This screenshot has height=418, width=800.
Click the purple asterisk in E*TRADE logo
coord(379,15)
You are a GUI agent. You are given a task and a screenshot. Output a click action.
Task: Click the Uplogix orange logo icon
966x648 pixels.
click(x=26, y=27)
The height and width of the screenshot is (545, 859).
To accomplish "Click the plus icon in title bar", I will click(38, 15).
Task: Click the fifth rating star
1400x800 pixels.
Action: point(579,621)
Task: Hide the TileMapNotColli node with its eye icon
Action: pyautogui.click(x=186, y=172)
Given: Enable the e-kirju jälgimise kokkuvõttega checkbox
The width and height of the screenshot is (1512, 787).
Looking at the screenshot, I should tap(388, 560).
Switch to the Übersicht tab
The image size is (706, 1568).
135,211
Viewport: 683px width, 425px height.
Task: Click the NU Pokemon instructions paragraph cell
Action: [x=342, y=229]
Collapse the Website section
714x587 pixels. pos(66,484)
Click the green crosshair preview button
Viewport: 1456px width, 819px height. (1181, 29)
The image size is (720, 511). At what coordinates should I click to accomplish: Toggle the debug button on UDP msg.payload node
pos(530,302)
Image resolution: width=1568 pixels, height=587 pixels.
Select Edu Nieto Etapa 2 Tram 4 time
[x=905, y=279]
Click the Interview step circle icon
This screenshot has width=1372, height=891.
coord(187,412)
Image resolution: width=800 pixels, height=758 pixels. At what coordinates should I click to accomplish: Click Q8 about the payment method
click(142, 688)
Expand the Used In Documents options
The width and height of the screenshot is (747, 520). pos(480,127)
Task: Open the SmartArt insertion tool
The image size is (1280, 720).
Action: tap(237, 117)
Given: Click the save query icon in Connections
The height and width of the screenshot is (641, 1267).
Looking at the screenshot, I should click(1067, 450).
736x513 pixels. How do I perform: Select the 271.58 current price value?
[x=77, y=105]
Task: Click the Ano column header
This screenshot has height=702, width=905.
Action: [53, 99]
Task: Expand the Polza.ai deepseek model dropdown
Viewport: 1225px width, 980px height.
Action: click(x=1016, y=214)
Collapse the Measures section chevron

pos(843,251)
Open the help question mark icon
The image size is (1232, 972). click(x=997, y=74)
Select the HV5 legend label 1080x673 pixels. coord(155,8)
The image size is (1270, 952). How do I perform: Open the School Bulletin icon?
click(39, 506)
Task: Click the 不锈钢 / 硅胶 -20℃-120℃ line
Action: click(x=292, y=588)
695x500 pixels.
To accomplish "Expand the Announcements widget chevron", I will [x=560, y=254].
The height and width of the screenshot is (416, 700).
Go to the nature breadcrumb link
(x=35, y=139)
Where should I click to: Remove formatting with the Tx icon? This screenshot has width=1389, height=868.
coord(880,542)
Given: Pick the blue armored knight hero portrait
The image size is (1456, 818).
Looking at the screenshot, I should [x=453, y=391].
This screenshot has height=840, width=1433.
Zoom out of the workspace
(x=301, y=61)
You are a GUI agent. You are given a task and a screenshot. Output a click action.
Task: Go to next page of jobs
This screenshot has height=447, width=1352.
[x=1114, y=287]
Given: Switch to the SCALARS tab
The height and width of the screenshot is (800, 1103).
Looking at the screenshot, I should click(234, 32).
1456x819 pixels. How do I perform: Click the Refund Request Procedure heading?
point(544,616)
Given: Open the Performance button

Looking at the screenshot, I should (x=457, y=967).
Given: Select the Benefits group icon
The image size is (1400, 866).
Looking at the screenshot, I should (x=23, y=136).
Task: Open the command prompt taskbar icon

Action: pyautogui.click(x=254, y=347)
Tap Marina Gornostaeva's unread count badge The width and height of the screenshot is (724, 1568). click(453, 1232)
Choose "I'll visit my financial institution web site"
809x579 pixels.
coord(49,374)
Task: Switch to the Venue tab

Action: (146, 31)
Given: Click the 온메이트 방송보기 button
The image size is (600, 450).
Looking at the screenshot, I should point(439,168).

+---+

### Exercise requirements
Each line of the records above must be copied exactly.

### Reply to the exercise
This screenshot has height=418, width=800.
Click the purple asterisk in E*TRADE logo
coord(379,15)
You are a GUI agent. You are given a task and a screenshot. Output a click action.
Task: Click the Uplogix orange logo icon
966x648 pixels.
click(x=26, y=27)
The height and width of the screenshot is (545, 859).
To accomplish "Click the plus icon in title bar", I will click(38, 15).
Task: Click the fifth rating star
1400x800 pixels.
Action: point(579,621)
Task: Hide the TileMapNotColli node with its eye icon
Action: pyautogui.click(x=186, y=172)
Given: Enable the e-kirju jälgimise kokkuvõttega checkbox
The width and height of the screenshot is (1512, 787).
Looking at the screenshot, I should tap(388, 560).
Switch to the Übersicht tab
The image size is (706, 1568).
135,211
Viewport: 683px width, 425px height.
Task: Click the NU Pokemon instructions paragraph cell
Action: [x=342, y=229]
Collapse the Website section
714x587 pixels. pos(66,484)
Click the green crosshair preview button
Viewport: 1456px width, 819px height. (1181, 29)
The image size is (720, 511). At what coordinates should I click to accomplish: Toggle the debug button on UDP msg.payload node
pos(530,302)
Image resolution: width=1568 pixels, height=587 pixels.
Select Edu Nieto Etapa 2 Tram 4 time
[x=905, y=279]
Click the Interview step circle icon
This screenshot has width=1372, height=891.
coord(187,412)
Image resolution: width=800 pixels, height=758 pixels. At what coordinates should I click to accomplish: Click Q8 about the payment method
click(142, 688)
Expand the Used In Documents options
The width and height of the screenshot is (747, 520). pos(480,127)
Task: Open the SmartArt insertion tool
The image size is (1280, 720).
Action: tap(237, 117)
Given: Click the save query icon in Connections
The height and width of the screenshot is (641, 1267).
Looking at the screenshot, I should click(1067, 450).
736x513 pixels. How do I perform: Select the 271.58 current price value?
[x=77, y=105]
Task: Click the Ano column header
This screenshot has height=702, width=905.
Action: [53, 99]
Task: Expand the Polza.ai deepseek model dropdown
Viewport: 1225px width, 980px height.
Action: click(x=1016, y=214)
Collapse the Measures section chevron

pos(843,251)
Open the help question mark icon
The image size is (1232, 972). click(x=997, y=74)
Select the HV5 legend label 1080x673 pixels. coord(155,8)
The image size is (1270, 952). How do I perform: Open the School Bulletin icon?
click(39, 506)
Task: Click the 不锈钢 / 硅胶 -20℃-120℃ line
Action: click(x=292, y=588)
695x500 pixels.
To accomplish "Expand the Announcements widget chevron", I will [x=560, y=254].
The height and width of the screenshot is (416, 700).
Go to the nature breadcrumb link
(x=35, y=139)
Where should I click to: Remove formatting with the Tx icon? This screenshot has width=1389, height=868.
coord(880,542)
Given: Pick the blue armored knight hero portrait
The image size is (1456, 818).
Looking at the screenshot, I should [x=453, y=391].
This screenshot has height=840, width=1433.
Zoom out of the workspace
(x=301, y=61)
You are a GUI agent. You are given a task and a screenshot. Output a click action.
Task: Go to next page of jobs
This screenshot has height=447, width=1352.
[x=1114, y=287]
Given: Switch to the SCALARS tab
The height and width of the screenshot is (800, 1103).
Looking at the screenshot, I should click(234, 32).
1456x819 pixels. How do I perform: Click the Refund Request Procedure heading?
point(544,616)
Given: Open the Performance button

Looking at the screenshot, I should (x=457, y=967).
Given: Select the Benefits group icon
The image size is (1400, 866).
Looking at the screenshot, I should (x=23, y=136).
Task: Open the command prompt taskbar icon

Action: pyautogui.click(x=254, y=347)
Tap Marina Gornostaeva's unread count badge The width and height of the screenshot is (724, 1568). click(453, 1232)
Choose "I'll visit my financial institution web site"
809x579 pixels.
coord(49,374)
Task: Switch to the Venue tab

Action: (146, 31)
Given: Click the 온메이트 방송보기 button
The image size is (600, 450).
Looking at the screenshot, I should point(439,168).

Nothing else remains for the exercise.